A new study involving a US hospital emergency department (ED) has found that teams with disconnected roles are less effective than teams with intersecting roles.

Organisations have long relied on predefined roles (eg, a nurse and physician in medicine) as a cornerstone of coordination, providing clarity to team members about what they and their teammates are expected to know and do, said the study authors. However, the rise of ‘fluid participation’ — frequent changes to team membership and the composition of available skills — poses new challenges to these traditional coordination mechanisms.

Membership changes can leave teams with more-disconnected or more-intersecting roles — that is, a set of roles with more distinct or more overlapping capabilities, respectively. Researchers investigated the possibility that experiencing disconnected team roles hinders the flexible coordination needed to perform in what is the volatile context of an ED.

The study, published in Frontiers in Psychology, was conducted by researchers at Carnegie Mellon University, the Brazilian School of Public and Business Administration, Waseda University and Nanyang Technological University.

“In order to adapt to volatile environments, many organisations began to organise work into teams in the 1980s to help the organisation to quickly respond to shifting demands,” said Anna Mayo, assistant professor of organisational behaviour at Carnegie Mellon’s Heinz College, who coauthored the study.

“Increasingly, though, organisational teams have become less stable than those of the past. In part due to increasing specialisation and advances in technology, team membership is now commonly in flux as experts come and go and people juggle work on multiple teams at once. This makes it difficult to coordinate as the boundaries around who is ‘in’ the team and workflows become dynamic and harder to identify.”

In this study, researchers examined data from nearly 350 teams working in 2011 in a 12-bed hospital ED in a medium-sized suburban hospital in the United States. The data combined hospital scheduling records, patient health records and surveys completed by attending physicians.
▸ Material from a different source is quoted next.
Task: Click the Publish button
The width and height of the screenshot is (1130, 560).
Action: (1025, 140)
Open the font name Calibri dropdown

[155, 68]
Researchers analysed two kinds of teams: the more-connected role sets included an attending physician, a nurse practitioner and an average of seven nurses. Teams with a less-connected role set lacked the nurse practitioner role, which has capabilities overlapping both with nurses and physicians, and this absence was theorised to reduce the level of flexibility a team could exercise.

Less-connected role sets were associated with less team effectiveness in terms of longer stays in the ED and more patients being handed off during a shift change. This was true after accounting for other possible explanations such as the overall labour available to the team and the time of day. However, the cognitive versatility — or capacity for flexibility in thinking style — of a team’s attending physician — considered to be the strategically core member — could alter that effect. Teams with a more cognitively versatile physician provided more efficient care overall, and were less negatively affected by working with a less-connected role set compared to teams with less cognitively versatile attending physicians. These results remained even after accounting for other physician traits like their experience.
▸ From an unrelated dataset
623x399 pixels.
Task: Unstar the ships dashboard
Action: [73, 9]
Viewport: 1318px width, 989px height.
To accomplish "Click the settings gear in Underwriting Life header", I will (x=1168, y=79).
“Role-based organisational systems have been an effective tool for coordination in part because they offer a clear understanding of what each person can do and how team members’ work should fit together,” said Brandy Aven, associate professor of organisational theory, strategy, and entrepreneurship at Carnegie Mellon’s Tepper School of Business, who coauthored the study.
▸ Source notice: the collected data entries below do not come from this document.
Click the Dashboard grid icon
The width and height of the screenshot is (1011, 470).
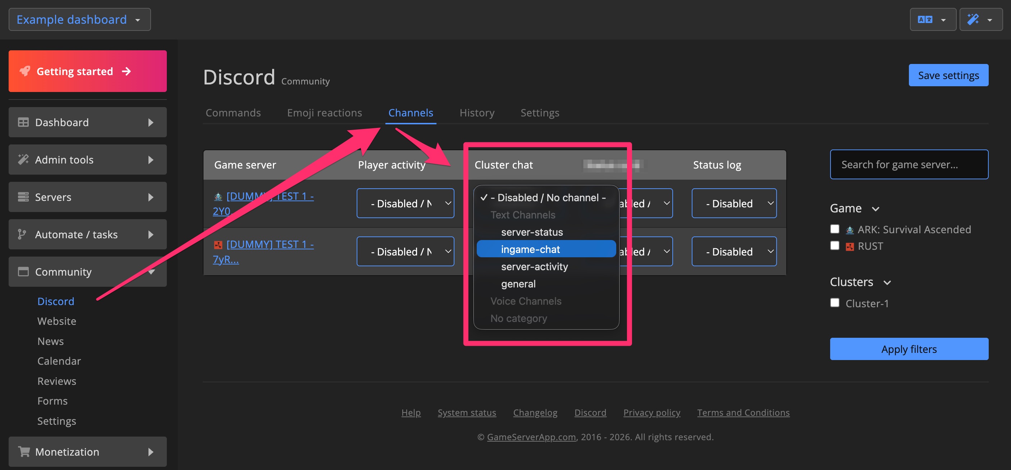coord(23,122)
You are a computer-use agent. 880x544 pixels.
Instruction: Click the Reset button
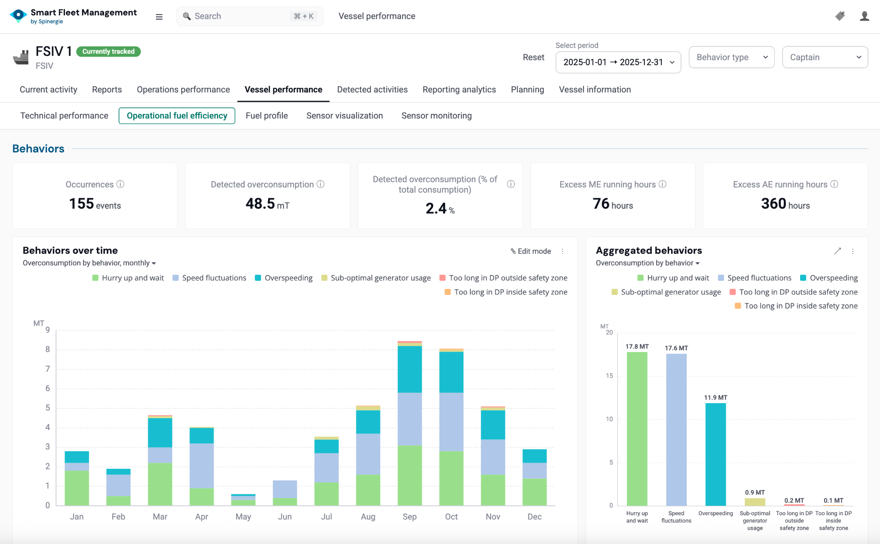(533, 57)
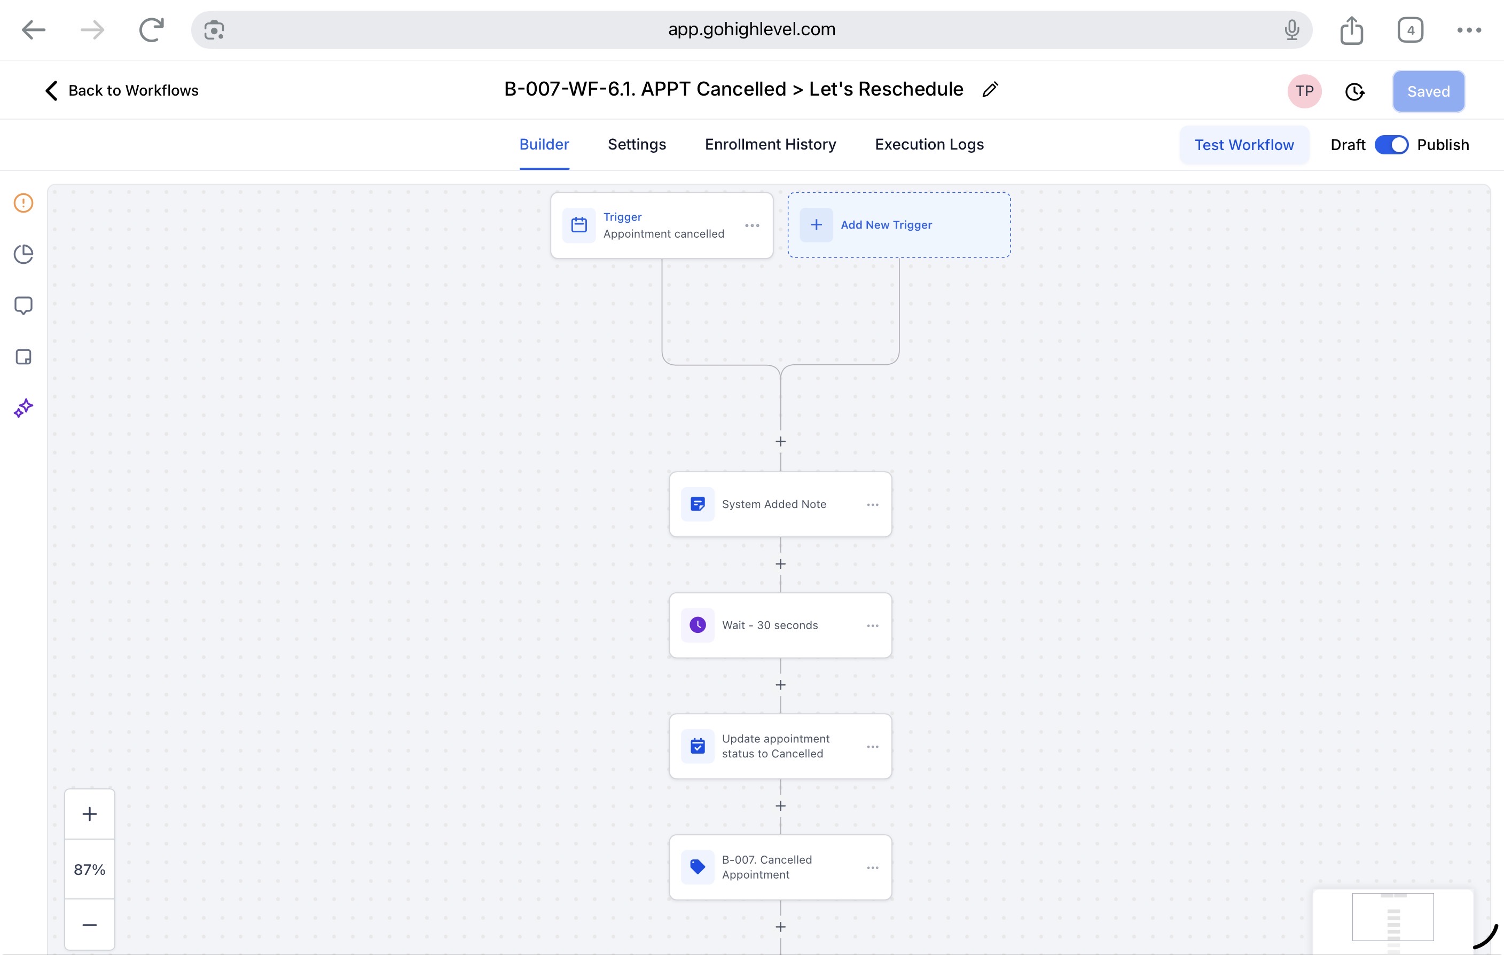Toggle the Draft/Publish switch

[x=1391, y=145]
“In our study, we highlighted how having roles with more overlap in the tasks they can perform might create redundancy that is critical for adaptation, allowing members to back up one another and thereby creating a structural mechanism for some flexibility. Absent that structural flexibility, though, cognitive flexibility may become critical.”

Among the study’s limitations, the authors note that their work is correlational and does not address the causal effects of role structures or cognitive versatility. In addition, they were not able to observe the coordination behaviours that they suspect explain the association between care efficiency and both role structures and cognitive flexibility.

Anita Williams Woolley, professor of organisational behaviour and theory at Carnegie Mellon’s Tepper School of Business, who coauthored the study, said, “As the formal organisational structures that historically supported coordination fade away, insights from psychology and organisational behaviour point to individual attributes of team members as a possible source of flexibility that can bolster team coordination in dynamic settings.”